И перед учениками расцвели, как два высоких красных цветка, два бокала вина цвета
бычьей крови. Не успел блаженный Евтихий мрачно уставиться на них, как Думитру
опрокинул свой бокал. Георге застыл, держа его на полпути ко рту. Он заколебался,
потом опустил бокал вниз... но не мог оторвать от него взгляда.
— Не сердись, блаженный Евтихий,— пошутил игумен.— Тот, кто опорожнил бокал
целиком, был послушен, как монах: он выполнил приказ своего старшего, игумена
монастыря. А теперь — на здоровье, отправляйтесь отдыхать, как положено после
причастия.
И он подал знак ученикам уходить. Угощение только тут набирало силу, приносили
поросят и жареных петухов, пирожки на сметане, слоеные пироги с орехами, вина,
вишневки, кофе... Евтихий униженно встал и повёл их, как добрый пастырь барашков.
Игумен его не задерживал.
Погода словно приветствовала обращение учеников отца Евтихия из разбойников в
монахов. Рождество стояло бесснежное, было тепло и сыро — что-то вроде длинного
хвоста осени,— и от этого люди чувствовали вялость, их всё время клонило ко сну. И
поскольку день был на редкость утомительный — нескончаемые службы в церкви,
непрерывное стояние на коленях,— то неофиты тут же заснули. Евтихий с трудом
добудился их в полночь к ранней обедне, после чего они снова легли и заснули.

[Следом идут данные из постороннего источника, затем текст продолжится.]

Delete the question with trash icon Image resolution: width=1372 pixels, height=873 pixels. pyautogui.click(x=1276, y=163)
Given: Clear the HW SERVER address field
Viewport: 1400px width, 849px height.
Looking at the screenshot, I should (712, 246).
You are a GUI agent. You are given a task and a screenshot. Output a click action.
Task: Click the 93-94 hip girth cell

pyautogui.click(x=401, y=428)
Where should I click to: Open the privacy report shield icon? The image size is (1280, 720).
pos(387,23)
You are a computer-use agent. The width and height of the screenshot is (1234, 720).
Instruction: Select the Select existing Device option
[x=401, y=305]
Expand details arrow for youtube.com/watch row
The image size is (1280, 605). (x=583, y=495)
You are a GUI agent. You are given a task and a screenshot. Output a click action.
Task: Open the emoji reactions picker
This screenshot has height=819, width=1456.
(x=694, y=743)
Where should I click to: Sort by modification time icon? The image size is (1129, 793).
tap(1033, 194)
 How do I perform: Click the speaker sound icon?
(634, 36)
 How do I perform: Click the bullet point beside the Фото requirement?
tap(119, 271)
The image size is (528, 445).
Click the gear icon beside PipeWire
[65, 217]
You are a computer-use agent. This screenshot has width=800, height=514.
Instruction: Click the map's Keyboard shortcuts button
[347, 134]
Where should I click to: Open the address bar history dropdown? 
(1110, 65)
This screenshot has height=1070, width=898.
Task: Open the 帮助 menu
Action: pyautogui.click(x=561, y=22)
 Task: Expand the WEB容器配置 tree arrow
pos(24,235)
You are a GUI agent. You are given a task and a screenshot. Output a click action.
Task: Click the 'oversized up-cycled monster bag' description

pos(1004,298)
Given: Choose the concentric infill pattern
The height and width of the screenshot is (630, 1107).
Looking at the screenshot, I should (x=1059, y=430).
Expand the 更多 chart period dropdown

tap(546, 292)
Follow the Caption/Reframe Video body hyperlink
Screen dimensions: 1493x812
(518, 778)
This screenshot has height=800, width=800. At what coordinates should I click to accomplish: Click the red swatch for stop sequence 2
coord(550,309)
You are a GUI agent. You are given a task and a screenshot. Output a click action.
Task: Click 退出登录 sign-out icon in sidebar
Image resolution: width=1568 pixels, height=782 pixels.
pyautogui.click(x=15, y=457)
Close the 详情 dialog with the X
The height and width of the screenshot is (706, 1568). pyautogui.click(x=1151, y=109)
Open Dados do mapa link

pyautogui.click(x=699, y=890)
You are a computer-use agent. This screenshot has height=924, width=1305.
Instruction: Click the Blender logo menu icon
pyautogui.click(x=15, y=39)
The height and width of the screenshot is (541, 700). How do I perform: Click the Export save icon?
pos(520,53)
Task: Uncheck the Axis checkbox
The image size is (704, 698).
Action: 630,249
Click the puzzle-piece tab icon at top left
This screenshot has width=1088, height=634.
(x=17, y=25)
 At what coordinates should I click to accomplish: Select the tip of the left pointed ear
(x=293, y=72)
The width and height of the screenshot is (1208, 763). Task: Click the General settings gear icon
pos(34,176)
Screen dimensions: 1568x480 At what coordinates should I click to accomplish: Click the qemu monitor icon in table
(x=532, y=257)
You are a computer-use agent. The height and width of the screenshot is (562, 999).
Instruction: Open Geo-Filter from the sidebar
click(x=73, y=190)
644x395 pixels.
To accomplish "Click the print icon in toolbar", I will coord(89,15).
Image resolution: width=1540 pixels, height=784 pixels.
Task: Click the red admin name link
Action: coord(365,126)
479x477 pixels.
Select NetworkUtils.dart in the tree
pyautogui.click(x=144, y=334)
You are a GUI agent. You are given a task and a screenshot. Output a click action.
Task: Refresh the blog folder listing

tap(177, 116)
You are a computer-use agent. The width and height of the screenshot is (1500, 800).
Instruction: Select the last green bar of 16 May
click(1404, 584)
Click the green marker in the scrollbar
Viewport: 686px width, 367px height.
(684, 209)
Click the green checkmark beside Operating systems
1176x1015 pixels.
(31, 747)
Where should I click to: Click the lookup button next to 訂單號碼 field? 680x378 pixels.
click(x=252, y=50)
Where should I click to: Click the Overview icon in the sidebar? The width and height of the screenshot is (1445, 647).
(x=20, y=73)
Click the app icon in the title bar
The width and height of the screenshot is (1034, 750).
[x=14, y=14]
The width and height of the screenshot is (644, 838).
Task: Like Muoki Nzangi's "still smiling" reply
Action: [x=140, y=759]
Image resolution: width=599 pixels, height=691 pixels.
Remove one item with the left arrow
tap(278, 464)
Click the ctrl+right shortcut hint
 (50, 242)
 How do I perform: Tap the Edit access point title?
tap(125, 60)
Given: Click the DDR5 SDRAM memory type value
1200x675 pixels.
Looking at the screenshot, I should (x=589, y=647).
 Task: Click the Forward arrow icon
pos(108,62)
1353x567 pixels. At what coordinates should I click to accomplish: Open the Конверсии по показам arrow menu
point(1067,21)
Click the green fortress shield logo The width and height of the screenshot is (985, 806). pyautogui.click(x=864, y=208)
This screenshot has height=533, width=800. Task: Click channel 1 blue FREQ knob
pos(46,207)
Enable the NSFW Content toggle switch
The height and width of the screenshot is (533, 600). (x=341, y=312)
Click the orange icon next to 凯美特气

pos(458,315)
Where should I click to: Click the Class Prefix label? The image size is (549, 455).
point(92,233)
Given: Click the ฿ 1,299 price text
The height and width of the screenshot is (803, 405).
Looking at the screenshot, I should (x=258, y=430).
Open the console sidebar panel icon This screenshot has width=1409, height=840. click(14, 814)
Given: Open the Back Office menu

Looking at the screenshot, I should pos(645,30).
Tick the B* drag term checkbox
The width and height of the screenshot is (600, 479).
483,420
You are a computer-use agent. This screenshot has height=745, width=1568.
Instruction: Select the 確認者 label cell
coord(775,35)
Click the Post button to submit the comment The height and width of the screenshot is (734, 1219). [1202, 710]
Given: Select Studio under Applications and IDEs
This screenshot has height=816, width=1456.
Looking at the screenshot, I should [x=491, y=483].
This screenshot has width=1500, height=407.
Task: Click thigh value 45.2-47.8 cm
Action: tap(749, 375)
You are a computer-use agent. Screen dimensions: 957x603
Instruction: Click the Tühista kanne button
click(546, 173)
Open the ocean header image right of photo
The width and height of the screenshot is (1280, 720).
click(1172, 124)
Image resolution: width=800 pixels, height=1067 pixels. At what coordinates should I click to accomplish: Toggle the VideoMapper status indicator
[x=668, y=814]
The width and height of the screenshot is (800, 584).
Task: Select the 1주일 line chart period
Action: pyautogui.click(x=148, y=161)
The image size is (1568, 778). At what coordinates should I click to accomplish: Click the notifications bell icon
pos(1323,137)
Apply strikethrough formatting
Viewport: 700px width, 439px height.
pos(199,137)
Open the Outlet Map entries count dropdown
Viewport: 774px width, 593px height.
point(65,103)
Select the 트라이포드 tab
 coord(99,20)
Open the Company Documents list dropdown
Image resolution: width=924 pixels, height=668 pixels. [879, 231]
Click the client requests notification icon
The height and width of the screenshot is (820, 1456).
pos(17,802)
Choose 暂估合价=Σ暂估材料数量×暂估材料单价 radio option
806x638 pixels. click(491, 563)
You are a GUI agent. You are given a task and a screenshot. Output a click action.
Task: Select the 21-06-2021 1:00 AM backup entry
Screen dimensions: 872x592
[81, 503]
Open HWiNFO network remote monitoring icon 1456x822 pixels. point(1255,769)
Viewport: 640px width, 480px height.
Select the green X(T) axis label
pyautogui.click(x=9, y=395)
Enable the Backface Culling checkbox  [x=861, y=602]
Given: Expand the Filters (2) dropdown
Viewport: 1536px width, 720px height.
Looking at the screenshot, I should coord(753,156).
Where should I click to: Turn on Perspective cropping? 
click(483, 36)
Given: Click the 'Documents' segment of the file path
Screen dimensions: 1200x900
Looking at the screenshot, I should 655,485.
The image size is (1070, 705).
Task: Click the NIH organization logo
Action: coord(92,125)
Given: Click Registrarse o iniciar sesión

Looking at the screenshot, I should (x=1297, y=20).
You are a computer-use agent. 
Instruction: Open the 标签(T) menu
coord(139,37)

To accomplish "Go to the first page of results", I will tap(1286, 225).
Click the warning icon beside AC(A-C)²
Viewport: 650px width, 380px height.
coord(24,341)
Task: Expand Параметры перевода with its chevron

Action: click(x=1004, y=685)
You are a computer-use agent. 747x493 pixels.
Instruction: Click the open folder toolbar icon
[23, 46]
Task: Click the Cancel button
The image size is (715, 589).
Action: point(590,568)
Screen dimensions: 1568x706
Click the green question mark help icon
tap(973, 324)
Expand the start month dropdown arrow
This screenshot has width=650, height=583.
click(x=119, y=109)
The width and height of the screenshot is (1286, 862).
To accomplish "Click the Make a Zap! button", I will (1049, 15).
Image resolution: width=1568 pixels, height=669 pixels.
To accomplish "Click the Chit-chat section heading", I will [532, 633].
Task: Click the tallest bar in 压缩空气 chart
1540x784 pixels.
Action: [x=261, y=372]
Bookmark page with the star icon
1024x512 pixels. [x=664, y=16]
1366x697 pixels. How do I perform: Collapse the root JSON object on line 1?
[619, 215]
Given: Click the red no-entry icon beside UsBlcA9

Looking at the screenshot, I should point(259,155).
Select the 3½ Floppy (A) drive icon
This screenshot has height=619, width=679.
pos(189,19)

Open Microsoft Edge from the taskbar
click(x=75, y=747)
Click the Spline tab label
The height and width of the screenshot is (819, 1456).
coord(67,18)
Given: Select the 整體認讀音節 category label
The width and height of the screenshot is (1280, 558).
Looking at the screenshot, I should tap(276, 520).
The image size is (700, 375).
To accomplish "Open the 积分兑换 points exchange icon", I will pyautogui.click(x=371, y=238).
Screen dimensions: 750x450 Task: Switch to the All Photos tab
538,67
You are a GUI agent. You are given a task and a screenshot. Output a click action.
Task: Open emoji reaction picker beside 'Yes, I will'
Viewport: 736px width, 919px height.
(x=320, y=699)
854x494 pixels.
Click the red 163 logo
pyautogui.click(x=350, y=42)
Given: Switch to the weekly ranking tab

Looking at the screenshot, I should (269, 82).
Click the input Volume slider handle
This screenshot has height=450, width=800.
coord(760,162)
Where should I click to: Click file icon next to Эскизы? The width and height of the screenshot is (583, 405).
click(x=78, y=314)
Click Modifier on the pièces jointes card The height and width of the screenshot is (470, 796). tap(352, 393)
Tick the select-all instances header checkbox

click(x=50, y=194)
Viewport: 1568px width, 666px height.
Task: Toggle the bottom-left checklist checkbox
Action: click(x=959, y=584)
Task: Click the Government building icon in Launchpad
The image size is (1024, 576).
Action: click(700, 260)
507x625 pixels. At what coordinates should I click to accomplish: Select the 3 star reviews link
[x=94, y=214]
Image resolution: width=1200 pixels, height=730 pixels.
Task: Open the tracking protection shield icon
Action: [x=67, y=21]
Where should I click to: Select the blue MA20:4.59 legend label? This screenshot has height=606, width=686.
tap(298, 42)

На другой день блаженный, войдя будить их к заутрене, нашёл одного только брата
Георге, который страшно храпел —то басом, то фальцетом,— точно ржал королевский
жеребенок. Думитру отсутствовал. С трудом растолкал Евтихий спящего, чтобы
спросить о его товарище. Тот глядел ошалело и ничего не понимал. Он прыгнул в сон,
как с обрыва в реку. Вышли из кельи, кричали, искали... Тщетно. Наконец, были
найдены на коле у ворот клобук и ряса — она висела, точно на одном плече. Знак того,
что брат Думитру отказался от монашества и отбыл в широкий мир, оставив вместо
себя столб. Он унёс, однако, с собой некоторые воспоминания: на стене кельи отца
Евтихия не хватало четырёх пистолетов и ещё нескольких бутылок водки и трёх
серебряных крестов, усыпанных драгоценными камнями — даров от иерархов тех мест,
куда совершал паломничество блаженный.
Игумен, когда узнал об этом, сказал только:
— Эти двое настоящие бесы Евтихия. Хорошо, что один скрылся... Вот если бы ещё и
другой поскорее сгинул!..
Кинжал постыдной неудачи пронзил блаженного до самого сердца, но он пережил это с
бесконечным смирением. Дьявол сыграл с ним злую шутку; но не всё ещё было
кончено; у него остался другой ученик.
— Ну, что ты скажешь, Георге? — спросил он в сомнении.
Георге послал вслед беглецу страшное ругательство, поминая, как в старые добрые
времена, всех святых. Духовник вытаращил глаза: он не поверил ушам своим... но не
стал бранить ученика, а проглотил огорчение молча.
— Уж не хочешь ли и ты уйти? — спросил он кротко.— Ты только не беги. Лучше скажи
мне, я отпущу тебя с миром...
Но ученик тут же опамятовался, встал на колени, попросил прощения и, целуя руки
Евтихию, поклялся, что он останется верен монастырю и возлюбит его за двоих.
Евтихий поблагодарил бога и утешился: неверный бежал — тем легче ему будет.
Теперь блаженный не будет делить свои усилия, что до сих пор сильно задерживало
духовное развитие учеников. Ибо Думитру, тяжелодум и наглец, не понимал, отставал,
следил за мухами, ползающими по стене, и это заставляло блаженного всё время
возвращаться и подгонять его хлыстом учения. Теперь вся забота и рвение падали на
Георге.
— Хочешь, сын мой, обучаться грамоте?
— Если ваше преподобие считает это нужным...—смиренно ответил бородатый сын.